**DIRECTIONS FOR THIS TASK**
Leaving out the pictures, please reproduce exactly and only the lines from the one that contains "The height and width of the screenshot is (206, 171)." through the last line below.
[[ TASK INPUT open ]]
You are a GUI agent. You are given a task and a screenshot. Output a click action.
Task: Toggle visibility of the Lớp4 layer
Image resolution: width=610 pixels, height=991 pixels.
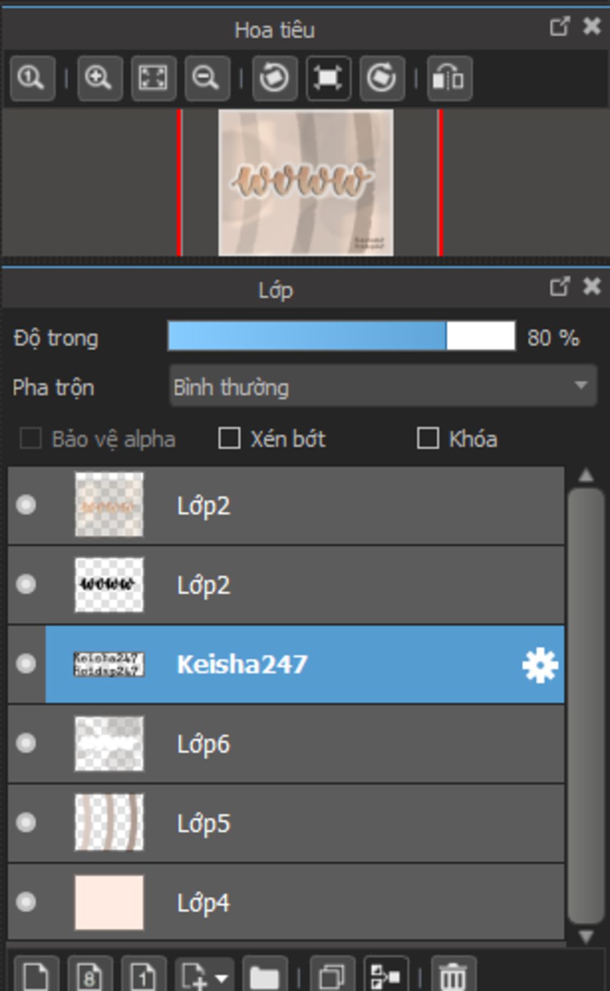(26, 902)
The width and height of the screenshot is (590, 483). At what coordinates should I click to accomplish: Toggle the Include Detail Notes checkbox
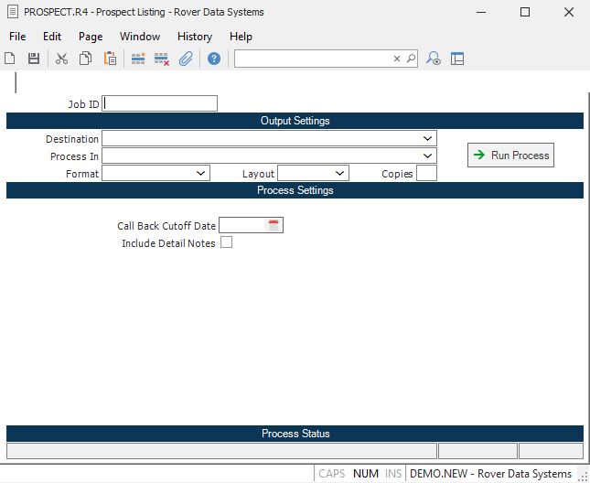pyautogui.click(x=227, y=242)
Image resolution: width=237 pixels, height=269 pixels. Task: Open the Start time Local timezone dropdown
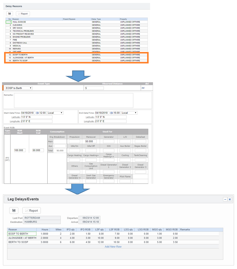click(55, 113)
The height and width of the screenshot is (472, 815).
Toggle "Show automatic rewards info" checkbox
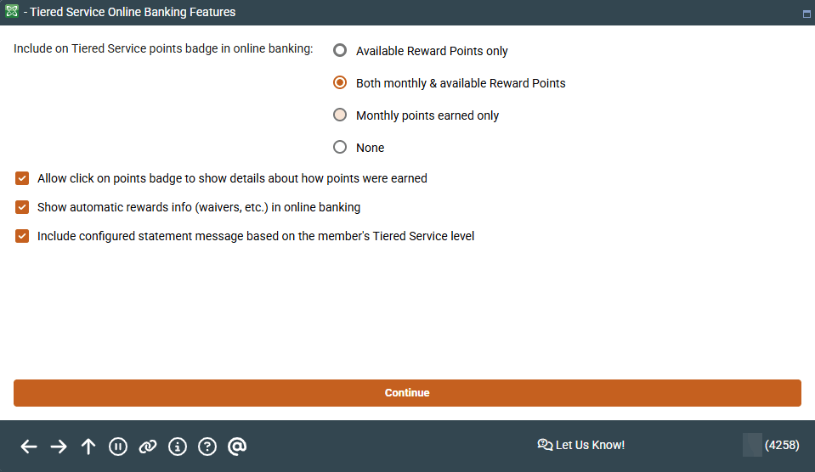click(22, 207)
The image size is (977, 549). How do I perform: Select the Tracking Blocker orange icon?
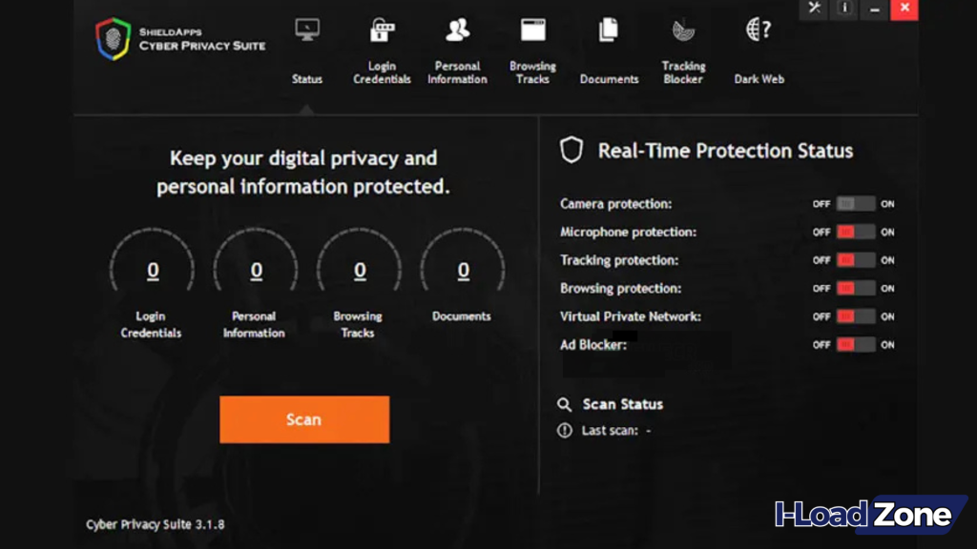pyautogui.click(x=682, y=30)
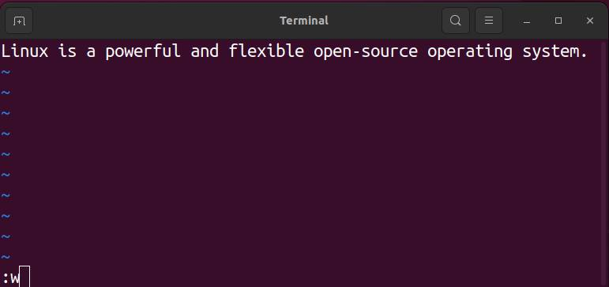Image resolution: width=609 pixels, height=287 pixels.
Task: Close the Terminal window
Action: pos(589,21)
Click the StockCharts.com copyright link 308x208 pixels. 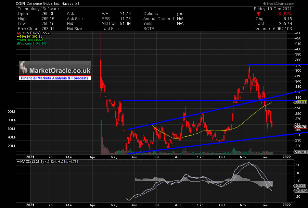point(292,3)
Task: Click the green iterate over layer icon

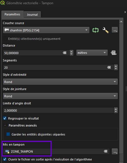Action: (96, 30)
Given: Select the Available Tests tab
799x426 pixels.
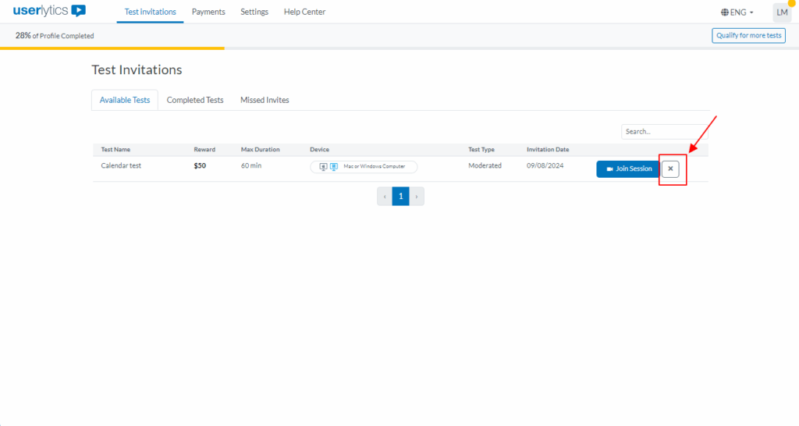Looking at the screenshot, I should [x=125, y=100].
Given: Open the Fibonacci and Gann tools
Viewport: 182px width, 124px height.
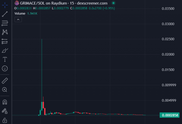Looking at the screenshot, I should [x=5, y=23].
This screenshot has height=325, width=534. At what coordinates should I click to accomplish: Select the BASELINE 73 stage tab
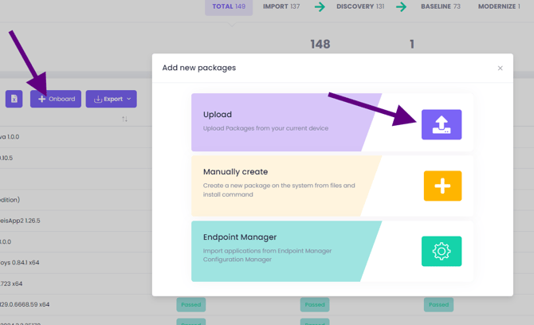[x=441, y=7]
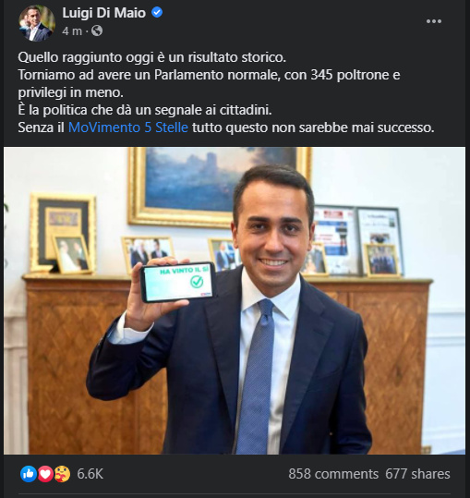Click the blue thumbs-up Like reaction icon
This screenshot has height=498, width=470.
(29, 474)
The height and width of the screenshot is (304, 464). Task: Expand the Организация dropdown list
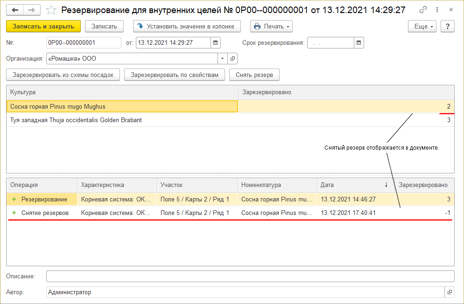(x=222, y=59)
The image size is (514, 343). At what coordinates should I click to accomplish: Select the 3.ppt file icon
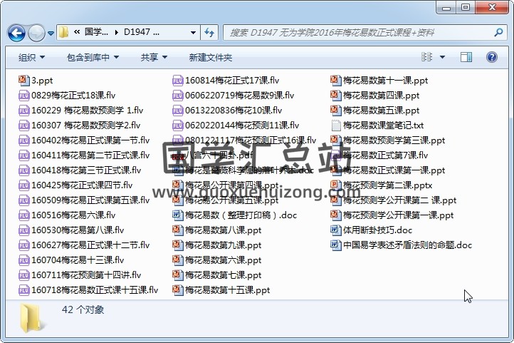[x=24, y=81]
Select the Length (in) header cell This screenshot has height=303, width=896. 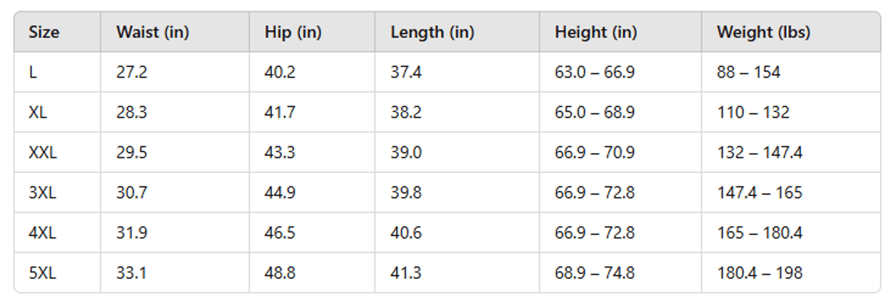457,32
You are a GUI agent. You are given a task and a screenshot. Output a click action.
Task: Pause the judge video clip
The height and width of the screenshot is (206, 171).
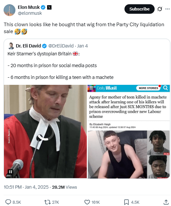pyautogui.click(x=10, y=172)
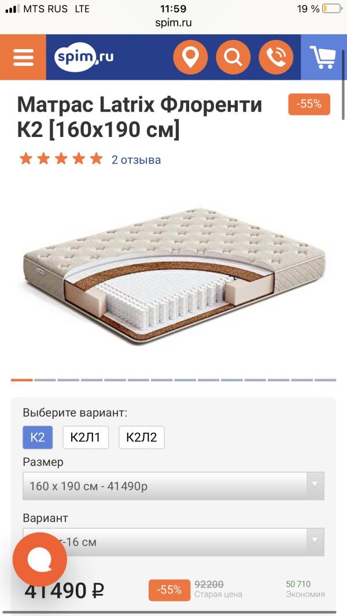Viewport: 347px width, 616px height.
Task: Tap the five-star rating
Action: (61, 159)
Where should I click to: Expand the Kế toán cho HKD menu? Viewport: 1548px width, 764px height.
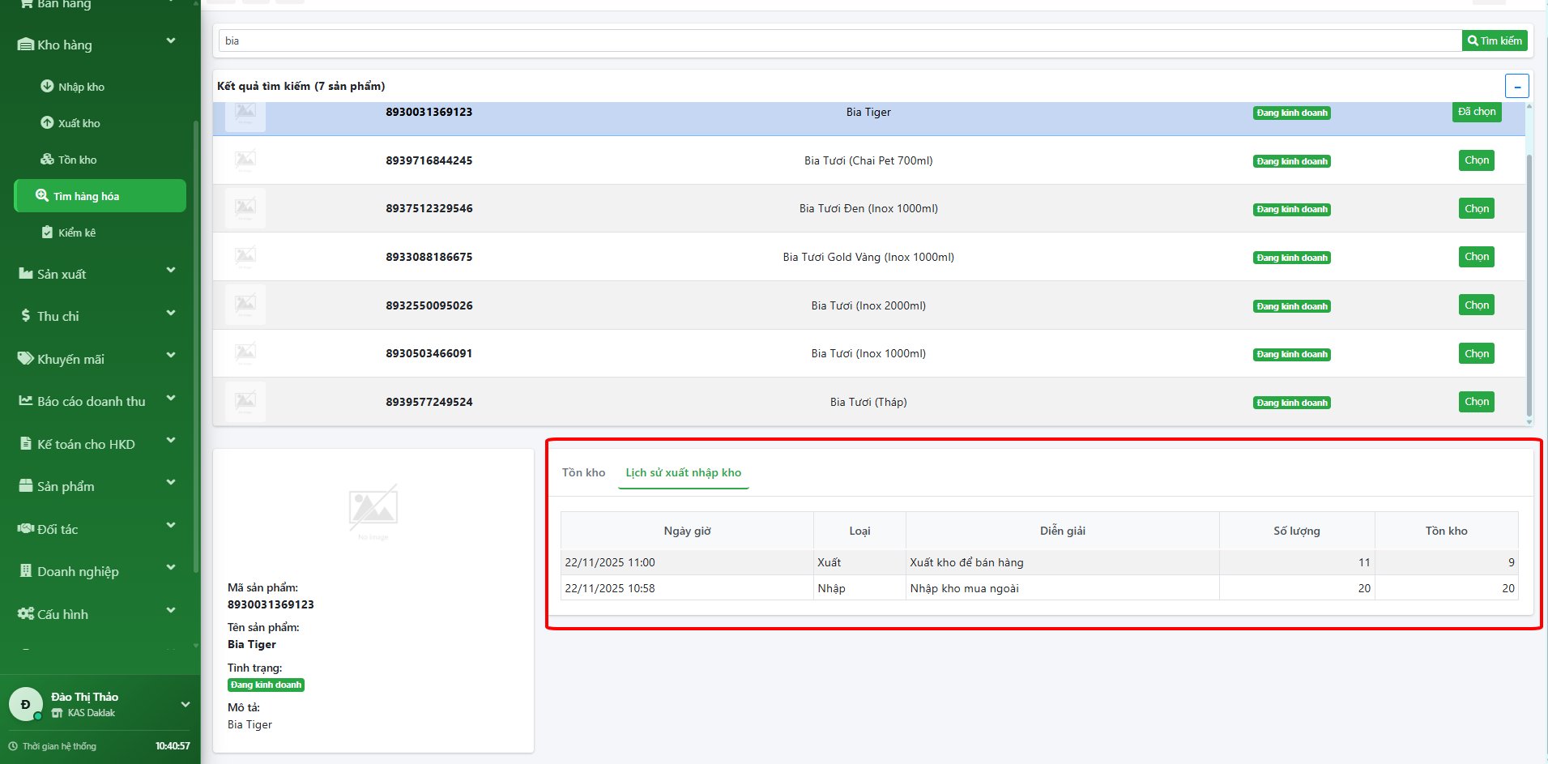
[[ TASK INPUT closed ]]
**RESPONSE**
The height and width of the screenshot is (206, 171).
pyautogui.click(x=10, y=172)
Viewport: 347px width, 616px height.
Task: Tap the five-star rating
Action: (61, 159)
Where should I click to: Expand the Kế toán cho HKD menu? Viewport: 1548px width, 764px height.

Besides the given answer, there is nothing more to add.